Rewrite the lines from the one containing "Given: Select the" through the one containing "Looking at the", inclusive, replacing "second" with "third" and keeping everything else the same. Leave the pictures out of your answer.

◆ **Stored data**
>> BEGIN

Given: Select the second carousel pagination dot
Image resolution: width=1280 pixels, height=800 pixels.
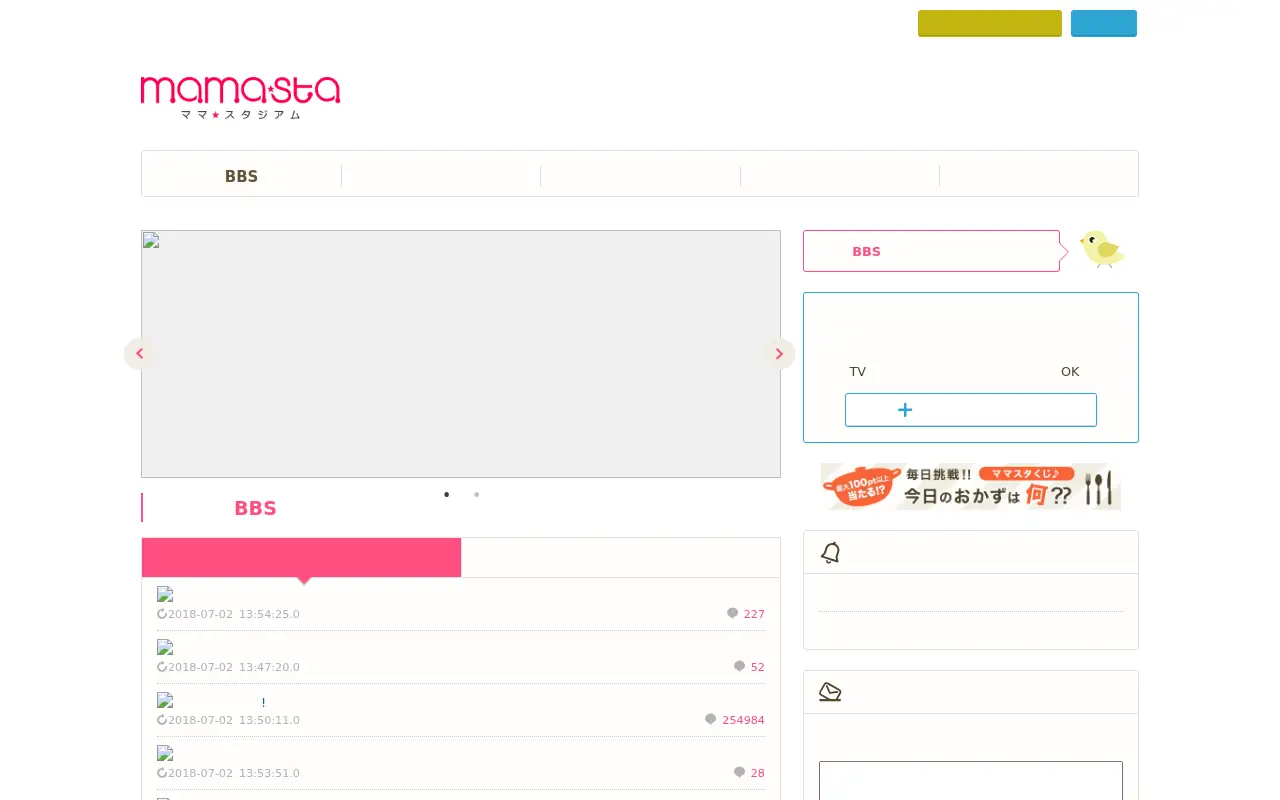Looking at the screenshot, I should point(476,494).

>> END
>> BEGIN

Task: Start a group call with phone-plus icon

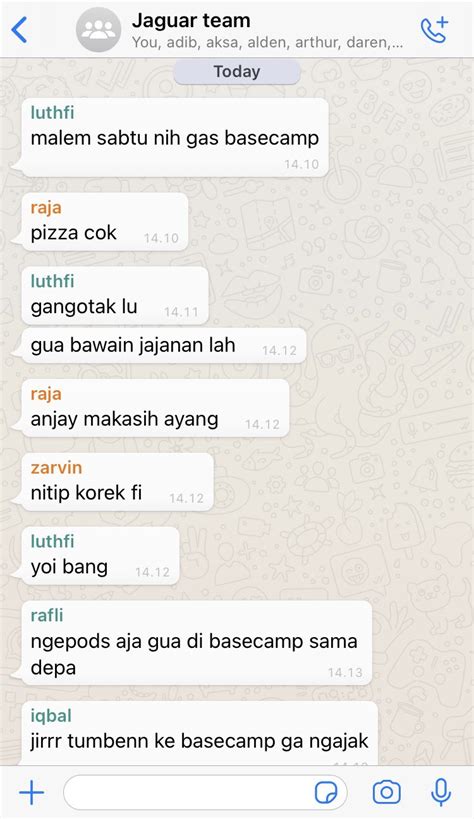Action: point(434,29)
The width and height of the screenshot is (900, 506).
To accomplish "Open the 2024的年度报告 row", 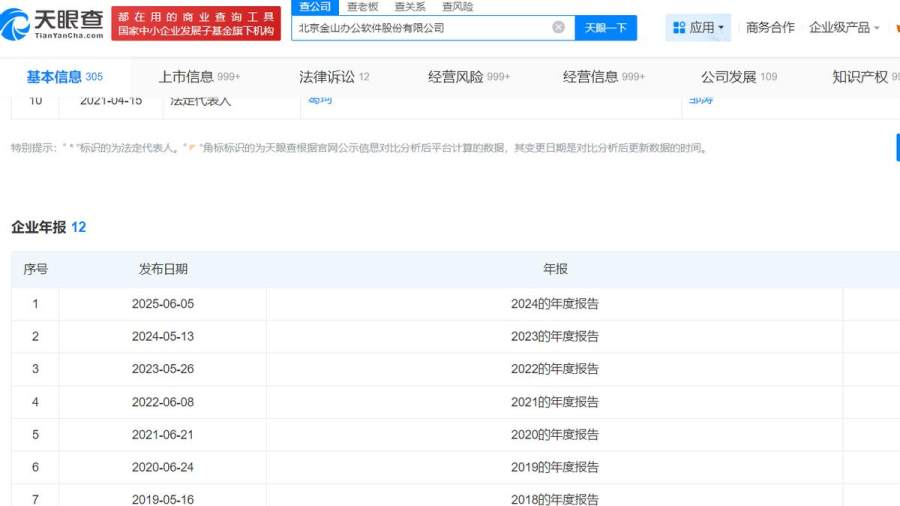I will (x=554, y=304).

>> END
>> BEGIN

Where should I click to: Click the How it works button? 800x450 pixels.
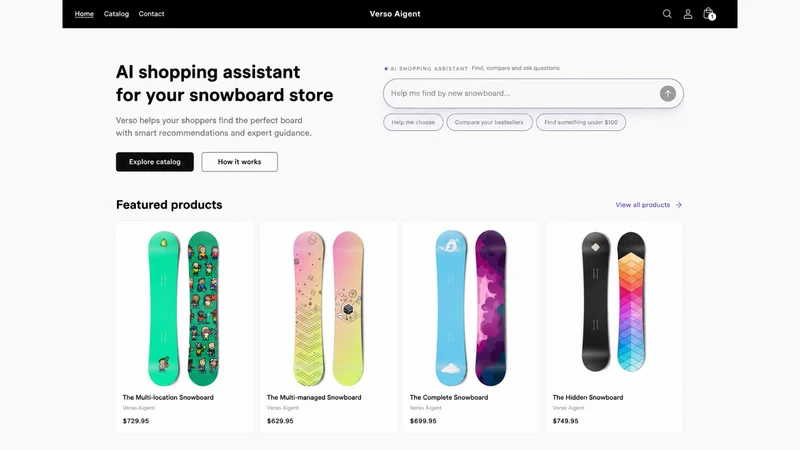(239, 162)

>> END

◆ **Finished task**
Given: Select the third carousel pagination dot
Image resolution: width=1280 pixels, height=800 pixels.
Looking at the screenshot, I should point(476,494).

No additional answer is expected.